[Start of section]

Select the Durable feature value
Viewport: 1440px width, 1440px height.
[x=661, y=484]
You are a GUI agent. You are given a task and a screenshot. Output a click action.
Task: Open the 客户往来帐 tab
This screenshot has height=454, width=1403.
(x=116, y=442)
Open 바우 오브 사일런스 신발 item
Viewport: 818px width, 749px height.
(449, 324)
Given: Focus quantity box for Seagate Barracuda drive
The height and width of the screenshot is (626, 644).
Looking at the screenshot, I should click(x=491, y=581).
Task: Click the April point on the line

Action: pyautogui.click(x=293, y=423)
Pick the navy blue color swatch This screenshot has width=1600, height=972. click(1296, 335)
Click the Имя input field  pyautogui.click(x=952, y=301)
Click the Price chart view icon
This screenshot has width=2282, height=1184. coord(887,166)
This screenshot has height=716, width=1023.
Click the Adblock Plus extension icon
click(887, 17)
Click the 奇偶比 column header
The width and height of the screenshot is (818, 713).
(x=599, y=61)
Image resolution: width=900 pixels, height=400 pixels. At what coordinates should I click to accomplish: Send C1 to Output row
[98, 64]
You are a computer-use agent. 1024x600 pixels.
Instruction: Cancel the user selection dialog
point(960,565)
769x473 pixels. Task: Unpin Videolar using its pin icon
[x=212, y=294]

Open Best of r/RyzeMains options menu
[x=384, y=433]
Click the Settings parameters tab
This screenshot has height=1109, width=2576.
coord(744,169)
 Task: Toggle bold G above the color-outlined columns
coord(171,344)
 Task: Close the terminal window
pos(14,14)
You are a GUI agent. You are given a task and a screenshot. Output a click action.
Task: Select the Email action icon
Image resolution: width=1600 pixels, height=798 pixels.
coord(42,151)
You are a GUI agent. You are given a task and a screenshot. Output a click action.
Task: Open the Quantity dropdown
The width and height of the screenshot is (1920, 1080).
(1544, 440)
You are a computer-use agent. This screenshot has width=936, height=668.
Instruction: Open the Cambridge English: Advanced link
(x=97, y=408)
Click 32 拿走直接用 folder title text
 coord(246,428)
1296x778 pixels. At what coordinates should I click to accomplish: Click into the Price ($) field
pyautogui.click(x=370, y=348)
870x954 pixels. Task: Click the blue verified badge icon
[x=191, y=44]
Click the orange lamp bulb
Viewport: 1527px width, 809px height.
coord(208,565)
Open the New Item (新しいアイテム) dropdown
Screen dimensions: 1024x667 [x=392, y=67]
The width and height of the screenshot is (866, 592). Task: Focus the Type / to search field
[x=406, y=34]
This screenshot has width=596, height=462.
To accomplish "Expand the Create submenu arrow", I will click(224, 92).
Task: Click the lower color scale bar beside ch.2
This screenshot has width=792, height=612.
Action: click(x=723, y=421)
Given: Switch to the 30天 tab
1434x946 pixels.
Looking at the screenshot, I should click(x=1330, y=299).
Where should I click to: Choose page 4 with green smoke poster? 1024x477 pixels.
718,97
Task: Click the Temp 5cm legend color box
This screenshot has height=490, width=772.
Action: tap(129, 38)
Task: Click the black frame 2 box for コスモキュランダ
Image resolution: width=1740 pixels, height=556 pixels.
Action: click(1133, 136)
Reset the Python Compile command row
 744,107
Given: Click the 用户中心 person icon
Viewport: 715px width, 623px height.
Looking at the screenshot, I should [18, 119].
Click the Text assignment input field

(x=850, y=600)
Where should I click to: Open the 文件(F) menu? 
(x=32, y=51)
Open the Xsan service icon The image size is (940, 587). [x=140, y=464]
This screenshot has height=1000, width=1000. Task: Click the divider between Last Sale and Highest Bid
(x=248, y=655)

[End of section]

**About this task:** All lines from the one containing "Click the Text assignment input field" to the last line of the material above must be copied exactly, and only those.

**Written reply:**
Click the Text assignment input field

(x=850, y=600)
Where should I click to: Open the 文件(F) menu? 
(x=32, y=51)
Open the Xsan service icon The image size is (940, 587). [x=140, y=464]
This screenshot has height=1000, width=1000. Task: Click the divider between Last Sale and Highest Bid
(x=248, y=655)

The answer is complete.